Insurers are starting to realise current market practices in certain segments are unsustainable, and Naidoo predicts that this year may result in insurers cleaning up their portfolios and bringing focused risk management and risk-adequate pricing to underperforming segments.

He says the situation is more severe in Africa, with a number of construction companies facing extreme financial pressure and some entering business rescue or liquidation, owing to the deferment of projects.

Meanwhile, construction projects have a more global reach than in the past, as sizeable infrastructure projects are moving more to international companies. Naidoo avers that equipment is being sourced internationally and construction site risk management is improving from a cost perspective and from the standpoint of a continuous process improvement and knowledge-sharing strategy among contractors.

However, Naidoo highlights that there are downsides to this globalisation. For example, contractors operating in new territories must comply with new regulatory environment and build codes, which can lead to delays, pressuring schedules and creating overruns.

This while Brexit and trade tensions cause uncertainty, which can also result in project delays or even cancellations.

“Projects will, without a doubt, continue, since developing countries need continuing infrastructure investment and developed countries need to replace ageing infrastructure. Uncertainty is the enemy of investment and, on top of that, a number of countries in Africa have elections this year, which could lead to increased instability.

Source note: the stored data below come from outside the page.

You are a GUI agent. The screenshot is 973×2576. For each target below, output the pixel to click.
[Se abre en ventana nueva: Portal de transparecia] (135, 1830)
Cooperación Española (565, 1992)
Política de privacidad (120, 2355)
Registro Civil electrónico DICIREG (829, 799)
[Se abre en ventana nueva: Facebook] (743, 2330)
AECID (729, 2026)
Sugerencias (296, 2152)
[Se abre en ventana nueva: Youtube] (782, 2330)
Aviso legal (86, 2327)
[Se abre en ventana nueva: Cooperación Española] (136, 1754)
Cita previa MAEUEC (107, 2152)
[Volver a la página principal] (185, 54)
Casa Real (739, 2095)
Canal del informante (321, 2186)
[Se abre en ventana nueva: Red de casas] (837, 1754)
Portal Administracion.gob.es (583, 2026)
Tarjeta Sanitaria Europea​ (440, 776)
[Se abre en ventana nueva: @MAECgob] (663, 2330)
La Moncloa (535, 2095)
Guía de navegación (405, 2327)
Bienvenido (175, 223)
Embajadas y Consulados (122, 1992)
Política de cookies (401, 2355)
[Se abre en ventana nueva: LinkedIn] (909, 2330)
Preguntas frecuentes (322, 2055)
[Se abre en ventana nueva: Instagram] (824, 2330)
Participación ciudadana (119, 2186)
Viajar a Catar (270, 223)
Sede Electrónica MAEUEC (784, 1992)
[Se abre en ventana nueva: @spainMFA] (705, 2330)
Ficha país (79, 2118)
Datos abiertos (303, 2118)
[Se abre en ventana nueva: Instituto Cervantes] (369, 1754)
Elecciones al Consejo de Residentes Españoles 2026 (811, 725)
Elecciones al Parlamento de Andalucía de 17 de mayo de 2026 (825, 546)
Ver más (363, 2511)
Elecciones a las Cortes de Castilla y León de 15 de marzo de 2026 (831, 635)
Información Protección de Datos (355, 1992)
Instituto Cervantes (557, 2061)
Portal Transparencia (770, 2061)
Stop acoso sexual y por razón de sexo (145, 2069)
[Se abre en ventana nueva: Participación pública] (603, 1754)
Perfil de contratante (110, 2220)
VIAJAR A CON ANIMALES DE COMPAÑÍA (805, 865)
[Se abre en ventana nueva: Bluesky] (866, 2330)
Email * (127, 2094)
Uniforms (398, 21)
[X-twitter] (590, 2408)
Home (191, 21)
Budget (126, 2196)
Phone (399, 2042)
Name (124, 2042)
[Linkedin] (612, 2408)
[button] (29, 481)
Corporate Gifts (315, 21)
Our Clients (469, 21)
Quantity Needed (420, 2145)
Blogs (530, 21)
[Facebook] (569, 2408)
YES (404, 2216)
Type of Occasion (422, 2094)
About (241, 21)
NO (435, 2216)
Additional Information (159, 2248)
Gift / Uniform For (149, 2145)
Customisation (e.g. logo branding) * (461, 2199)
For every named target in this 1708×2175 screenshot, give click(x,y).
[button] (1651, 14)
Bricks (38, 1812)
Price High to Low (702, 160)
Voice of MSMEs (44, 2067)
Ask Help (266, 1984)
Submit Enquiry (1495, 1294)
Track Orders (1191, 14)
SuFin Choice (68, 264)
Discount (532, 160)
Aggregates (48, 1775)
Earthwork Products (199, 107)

“Business interruption (BI), contingent BI, supply chain risks – each has had significant insurance coverage in property markets for years. Construction delays in startup (DSU) insurance take-up has increased as customers see the need to protect completed project revenues – often driven by lenders – while, simultaneously, coverages and the insured parties have broadened.

“A recent trend in Africa is the delays incurred in projects reaching completion. BI losses can be substantial, but construction risks are volatile because there is greater uncertainty regarding rebuild times and the project completion. DSU exposures are much more difficult to assess,” says Naidoo.  

He adds that, in the case of large Erection All Risks projects on the African continent, critical plant and equipment often entail long lead times from the original-equipment supplier – in the event of losses during the construction period, delays can run into many months or, in some cases, up to two years.

“Thankfully, DSU losses are rare, but they can be significant. In 2018, AGCS had enough DSU losses to erode several years of DSU premium. Engineering portfolios for many carriers are much smaller than property books, so these covers bring a level of portfolio volatility to support losses and, since projects are non-recurring, there’s no chance to recoup losses at renewal.”

Meanwhile, Naidoo points out that the construction sector is slow to adopt innovative technologies, but AGCS has seen them start to gain traction.

For example, building information modelling – three-dimensional model-based technology – that allows for more efficient planning, design, construction and management is replacing traditional two-dimensional design methods and may change how projects are designed and delivered.

“However, adequacy of loss mitigation measures needs to be readdressed to align with the innovative technologies. On the other hand, increased reliance on technology increases cyberthreats – an exposure much less focused on in this sector than in others.

“We help customers become aware of new technologies, while simultaneously educating them about new cyberthreats and the importance of adding cyber-risk management to their risk registers. Businesses need to widen business continuity planning to aptly deal with these newer exposures. Cyber awareness is key in today’s world and we offer a variety of coverages in the event of a cyber incident,” notes Naidoo.